BEGIN Data section

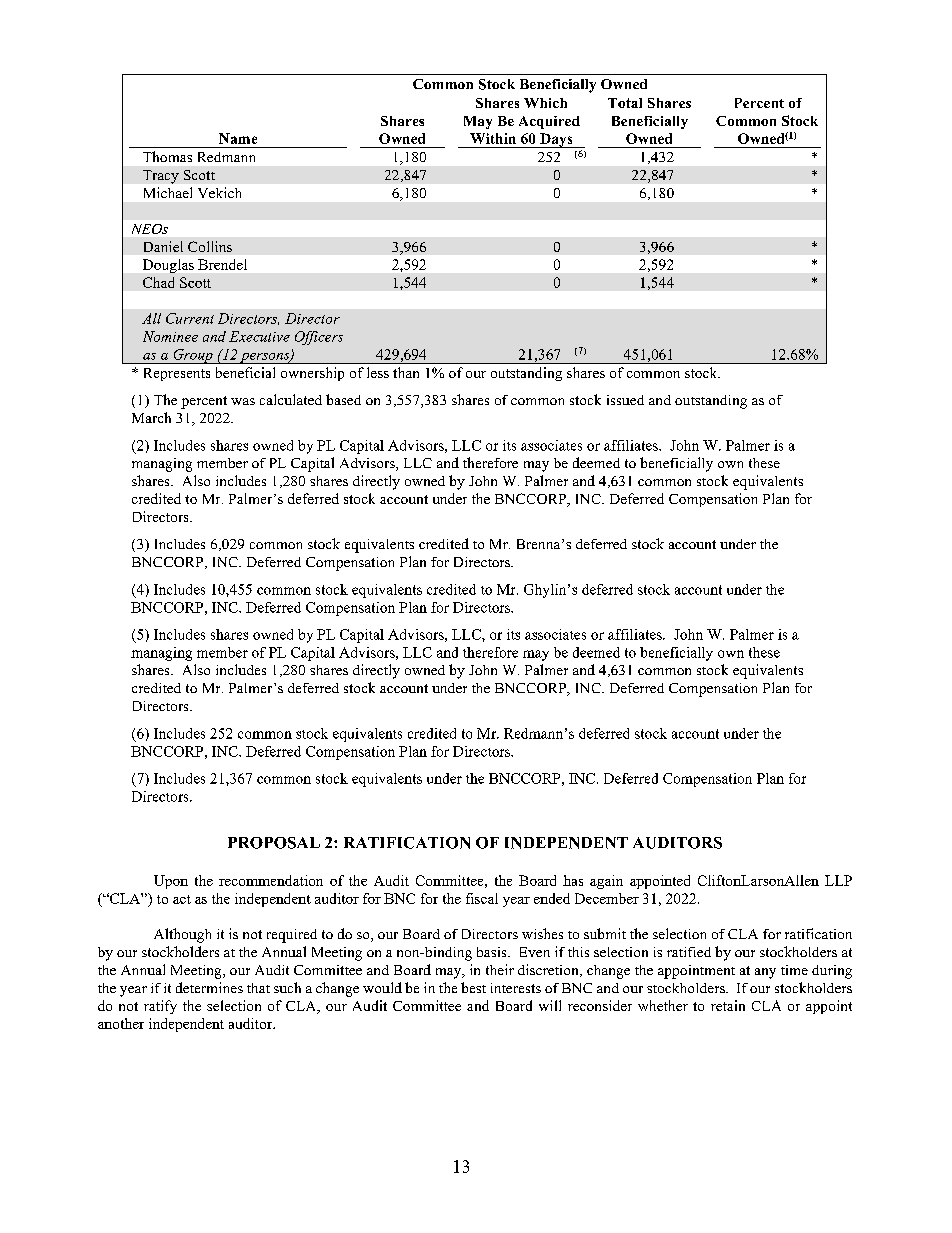 The height and width of the screenshot is (1233, 952). Describe the element at coordinates (473, 987) in the screenshot. I see `best` at that location.
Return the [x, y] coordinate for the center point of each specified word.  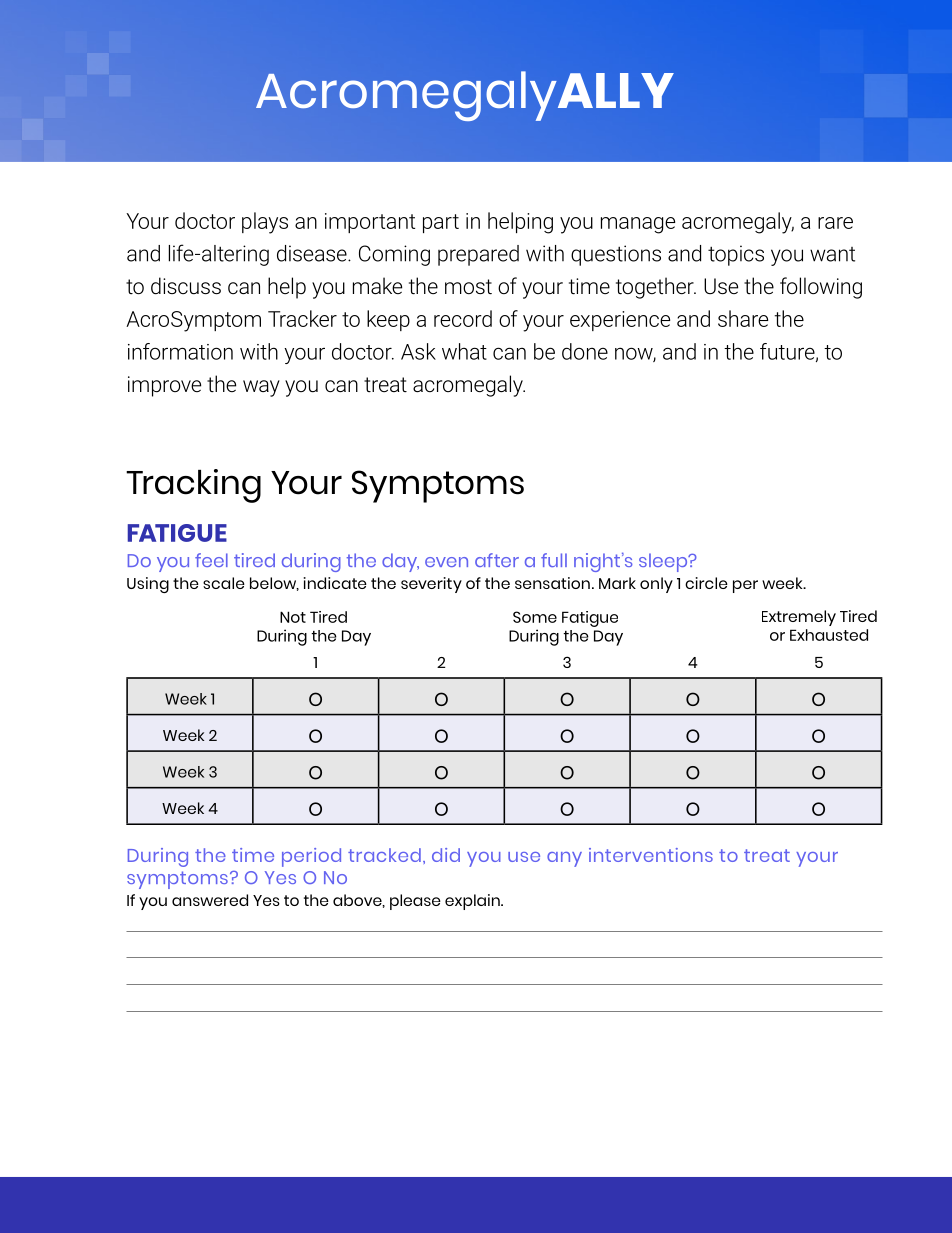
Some [535, 617]
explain [473, 902]
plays [265, 223]
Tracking [193, 486]
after [497, 560]
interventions [651, 855]
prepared [478, 255]
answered [210, 900]
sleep [664, 562]
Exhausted [829, 635]
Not [293, 617]
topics [736, 255]
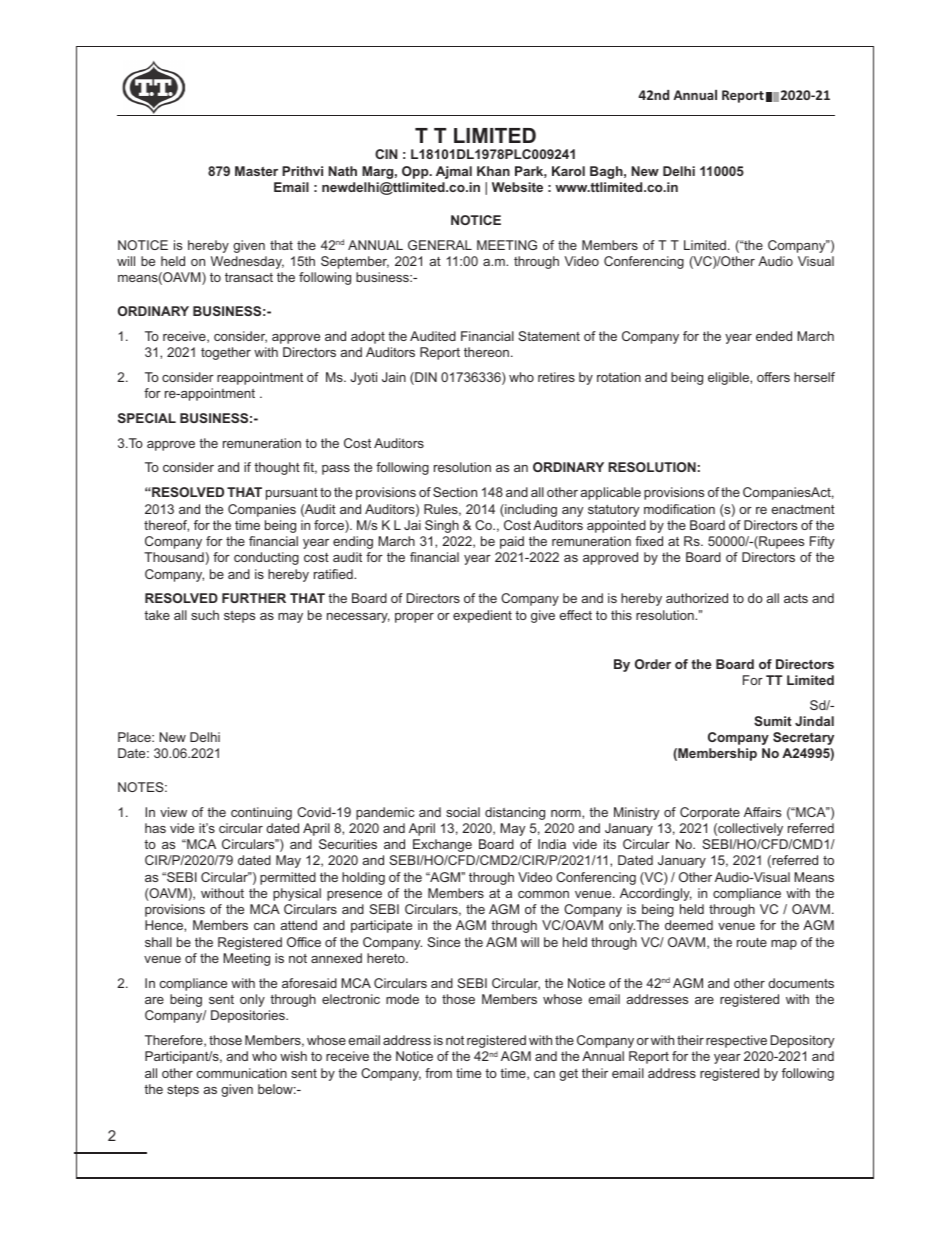  Describe the element at coordinates (463, 812) in the image. I see `social` at that location.
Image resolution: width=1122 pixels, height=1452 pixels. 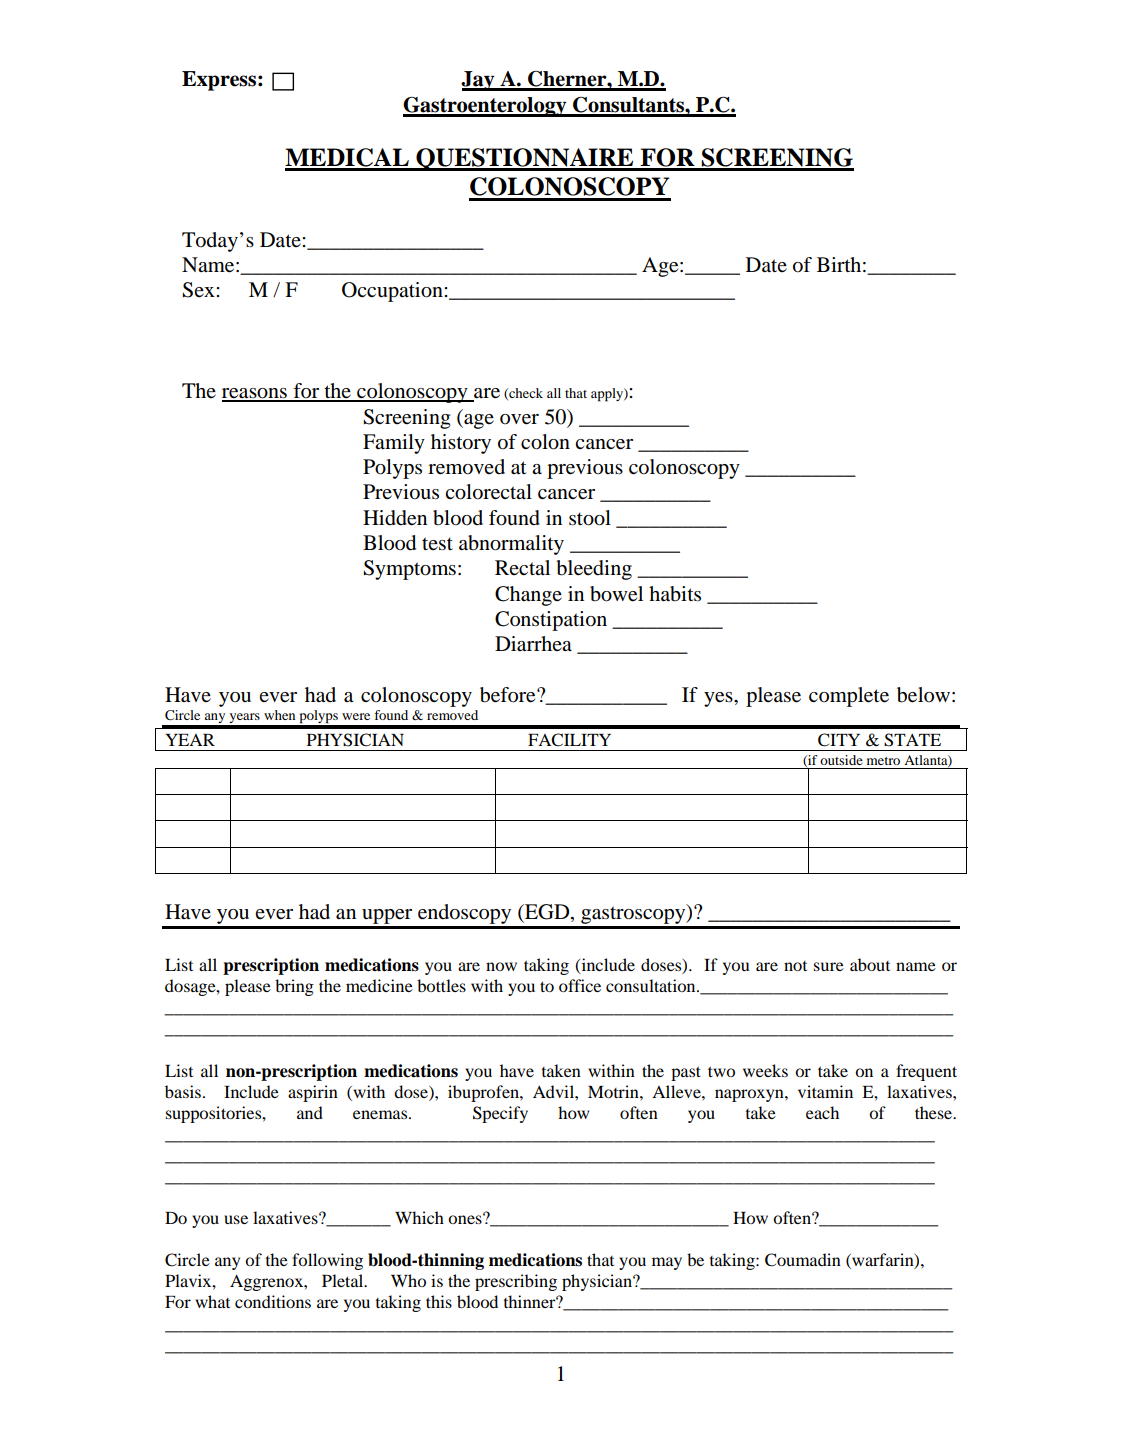 I want to click on QUESTIONNAIRE, so click(x=525, y=159).
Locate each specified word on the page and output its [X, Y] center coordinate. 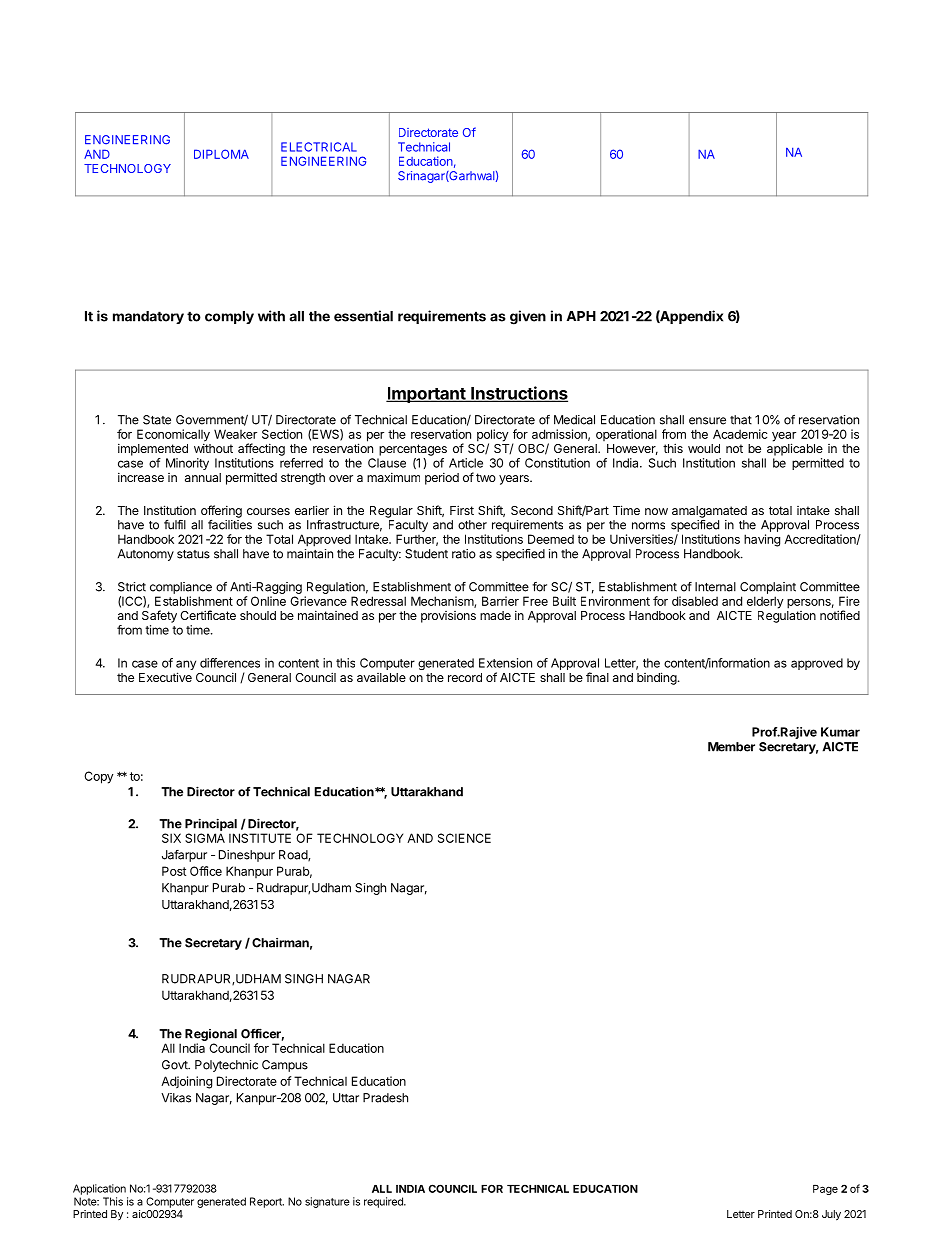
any [186, 666]
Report [267, 1202]
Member [731, 747]
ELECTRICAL [319, 147]
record [465, 677]
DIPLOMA [221, 154]
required [384, 1202]
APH [581, 316]
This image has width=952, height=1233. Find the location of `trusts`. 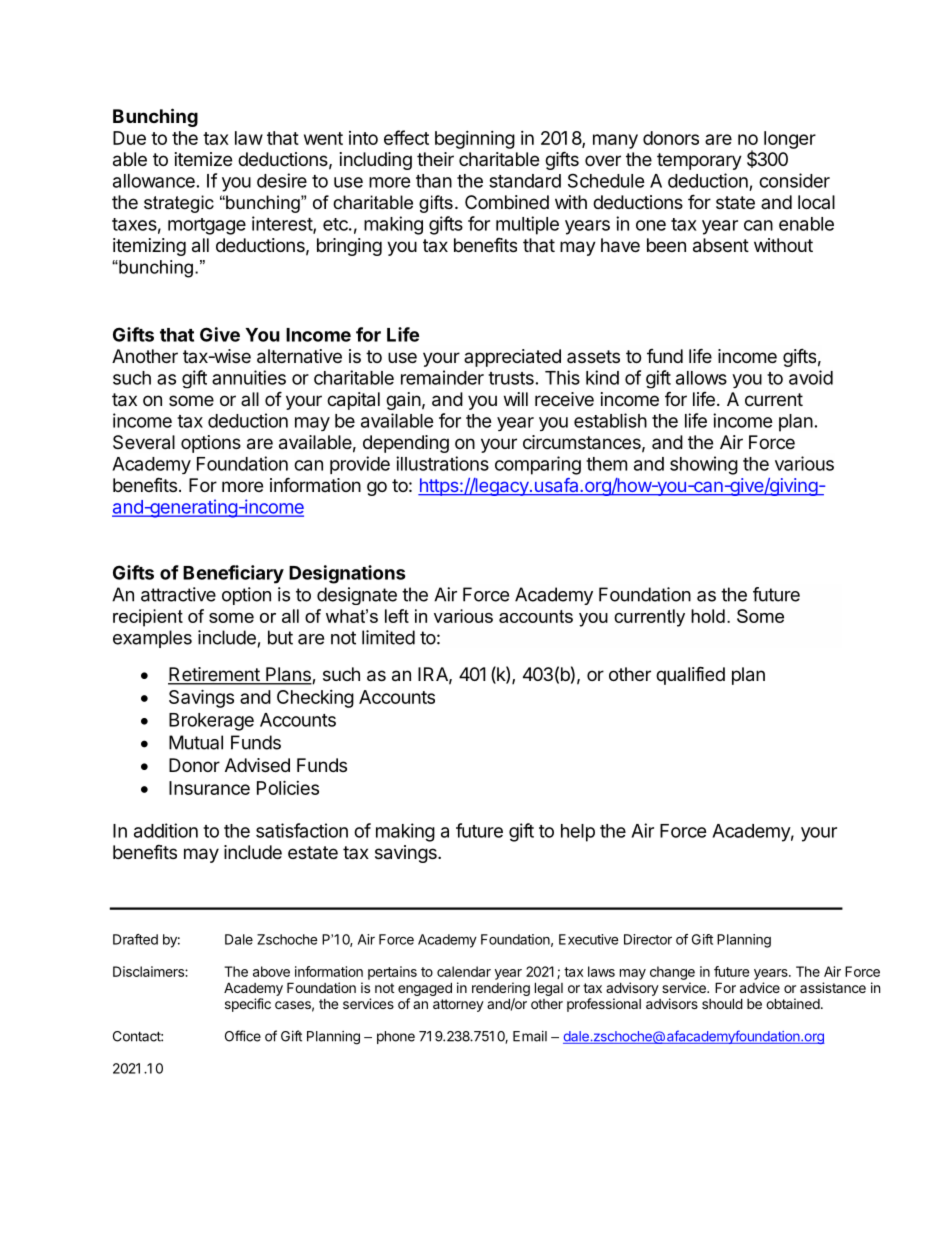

END Data section

* _Short exercise_:
Reproduce the data word for word, starting with the line that contains "ELECTRICAL [319, 147]" and going on through the end of the data. Leave out the pictures.

* _Exercise output_:
ELECTRICAL [319, 147]
record [465, 677]
DIPLOMA [221, 154]
required [384, 1202]
APH [581, 316]
This image has width=952, height=1233. Find the location of `trusts`. 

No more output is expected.